Provided records Start Marker

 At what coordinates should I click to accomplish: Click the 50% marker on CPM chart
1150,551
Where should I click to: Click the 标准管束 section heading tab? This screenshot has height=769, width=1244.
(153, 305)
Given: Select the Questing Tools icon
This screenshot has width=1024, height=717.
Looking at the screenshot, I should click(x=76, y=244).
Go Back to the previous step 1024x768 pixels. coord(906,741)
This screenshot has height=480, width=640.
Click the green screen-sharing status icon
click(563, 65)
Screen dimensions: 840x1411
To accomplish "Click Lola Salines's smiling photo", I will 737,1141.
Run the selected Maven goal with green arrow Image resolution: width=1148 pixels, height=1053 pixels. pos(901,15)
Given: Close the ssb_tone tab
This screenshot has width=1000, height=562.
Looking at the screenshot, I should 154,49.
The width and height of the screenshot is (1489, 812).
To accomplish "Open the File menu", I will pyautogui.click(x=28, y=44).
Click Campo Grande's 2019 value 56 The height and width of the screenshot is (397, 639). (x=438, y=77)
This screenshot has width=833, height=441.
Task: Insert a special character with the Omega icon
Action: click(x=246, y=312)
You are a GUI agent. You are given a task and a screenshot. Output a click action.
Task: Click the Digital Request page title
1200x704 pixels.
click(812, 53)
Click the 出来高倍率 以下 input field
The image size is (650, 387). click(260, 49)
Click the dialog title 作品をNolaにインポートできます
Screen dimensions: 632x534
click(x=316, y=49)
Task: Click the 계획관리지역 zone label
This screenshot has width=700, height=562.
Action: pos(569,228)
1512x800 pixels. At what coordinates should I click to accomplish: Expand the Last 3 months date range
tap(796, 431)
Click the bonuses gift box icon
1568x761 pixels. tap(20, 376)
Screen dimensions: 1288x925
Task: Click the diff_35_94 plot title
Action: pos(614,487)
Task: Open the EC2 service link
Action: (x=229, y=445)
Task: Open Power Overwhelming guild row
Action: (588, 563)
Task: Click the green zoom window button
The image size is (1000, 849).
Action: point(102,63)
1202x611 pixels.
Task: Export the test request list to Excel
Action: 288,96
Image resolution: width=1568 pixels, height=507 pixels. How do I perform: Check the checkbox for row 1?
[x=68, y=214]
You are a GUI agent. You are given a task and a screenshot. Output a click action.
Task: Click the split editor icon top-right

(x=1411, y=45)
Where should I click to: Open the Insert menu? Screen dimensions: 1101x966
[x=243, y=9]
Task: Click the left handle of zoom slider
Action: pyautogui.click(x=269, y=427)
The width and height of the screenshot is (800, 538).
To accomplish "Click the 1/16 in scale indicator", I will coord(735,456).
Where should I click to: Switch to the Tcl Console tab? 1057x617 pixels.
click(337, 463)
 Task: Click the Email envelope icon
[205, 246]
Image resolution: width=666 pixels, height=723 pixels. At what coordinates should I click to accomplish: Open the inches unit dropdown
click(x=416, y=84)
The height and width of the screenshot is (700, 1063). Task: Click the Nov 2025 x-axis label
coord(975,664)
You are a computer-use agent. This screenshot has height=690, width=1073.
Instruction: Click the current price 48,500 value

Provided records End Marker

■ Problem ■
Please report every line in the entries above that holds the string "will".

■ Expected output ■
To accomplish "Click Lola Salines's smiling photo", I will 737,1141.
To accomplish "Open the File menu", I will pyautogui.click(x=28, y=44).
To accomplish "Click the 1/16 in scale indicator", I will coord(735,456).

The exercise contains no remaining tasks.